Task details: Go through the material that comes after this and count the lines containing "resolution"; report only the count.

Exercise inputs:
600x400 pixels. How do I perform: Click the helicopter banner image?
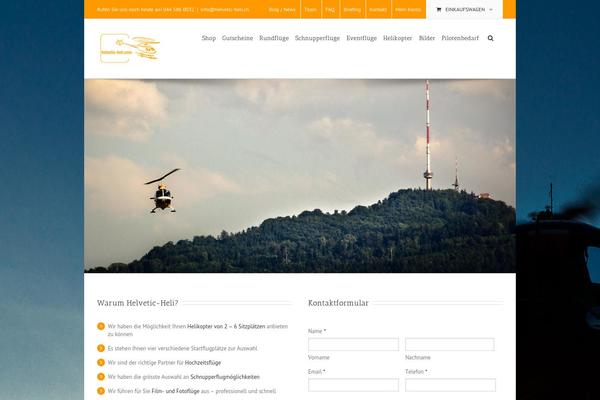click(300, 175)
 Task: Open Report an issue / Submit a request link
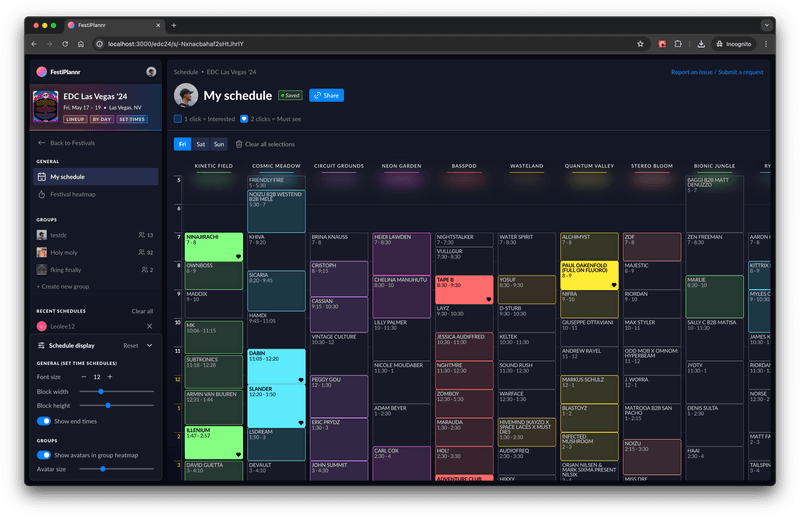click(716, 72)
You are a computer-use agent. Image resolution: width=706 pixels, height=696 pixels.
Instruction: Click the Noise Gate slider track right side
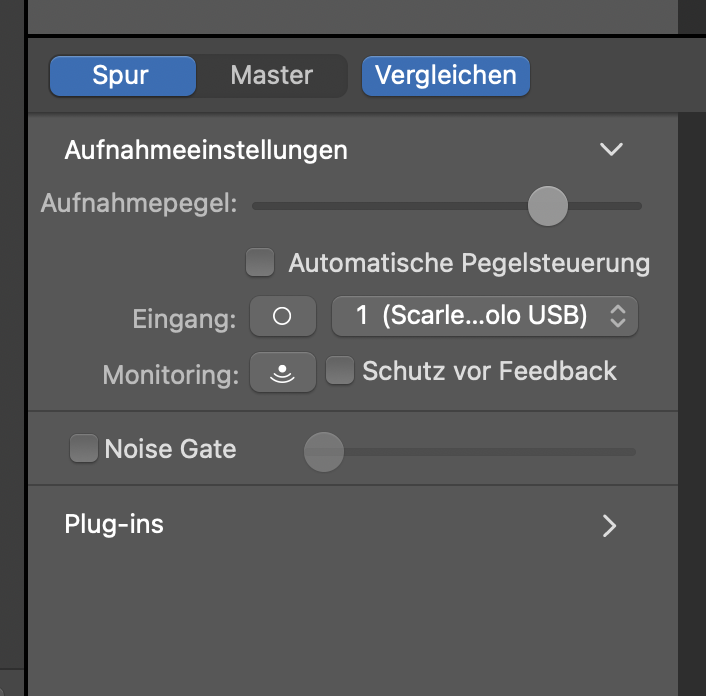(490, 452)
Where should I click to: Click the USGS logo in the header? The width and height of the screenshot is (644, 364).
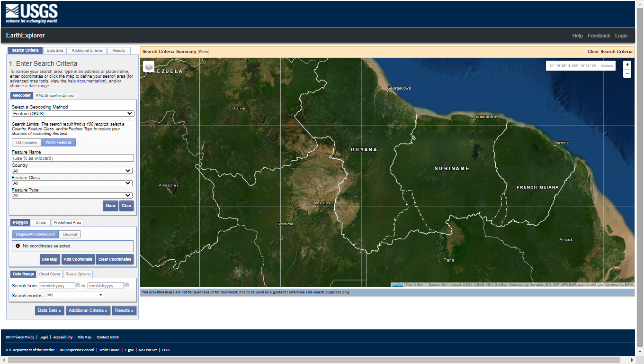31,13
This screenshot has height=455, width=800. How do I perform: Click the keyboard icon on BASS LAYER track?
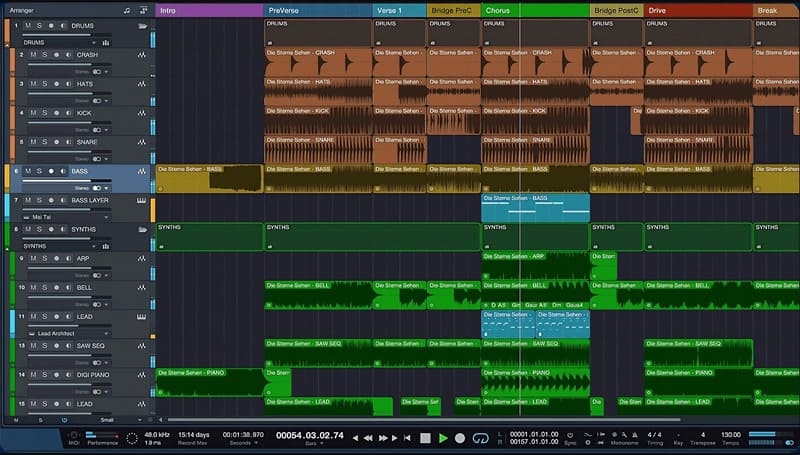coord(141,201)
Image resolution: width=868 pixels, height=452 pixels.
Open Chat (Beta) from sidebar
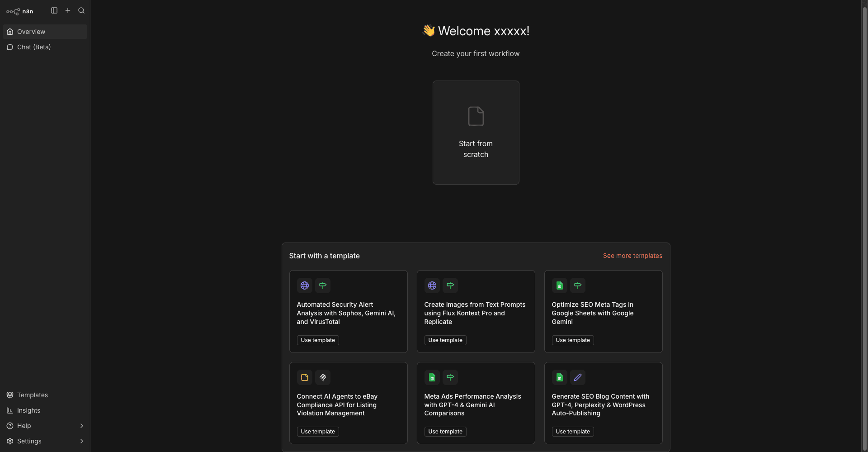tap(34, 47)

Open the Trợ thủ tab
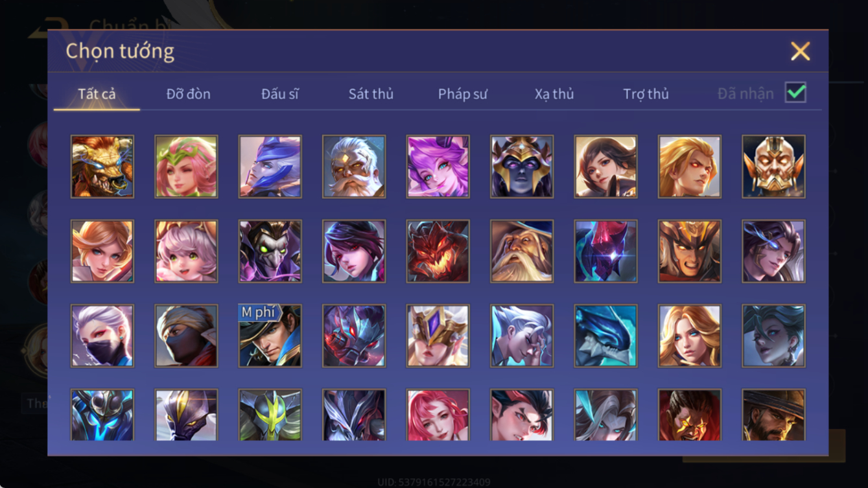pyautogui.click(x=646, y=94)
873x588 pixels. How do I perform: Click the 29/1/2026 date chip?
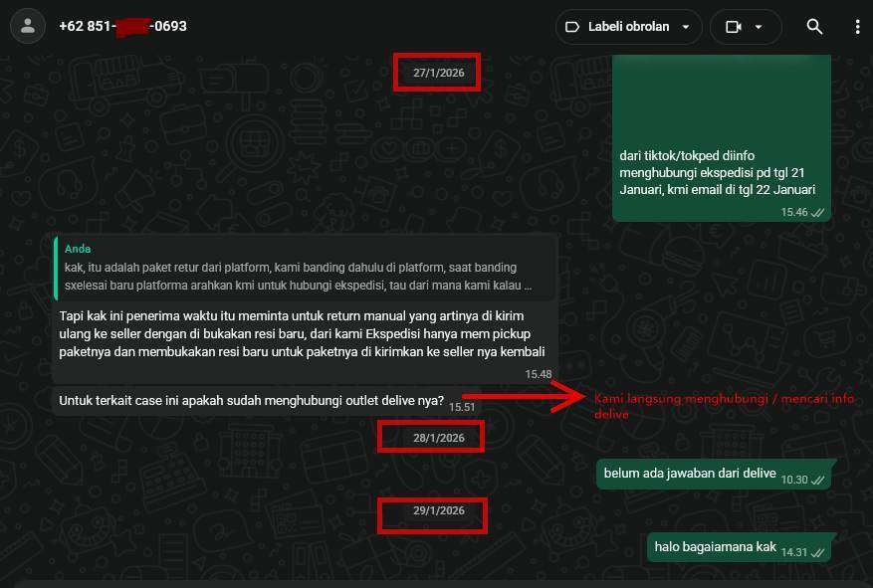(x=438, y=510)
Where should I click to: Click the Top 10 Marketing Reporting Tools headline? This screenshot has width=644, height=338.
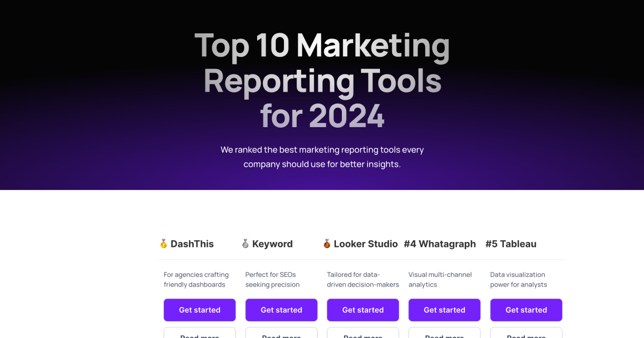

Task response: 2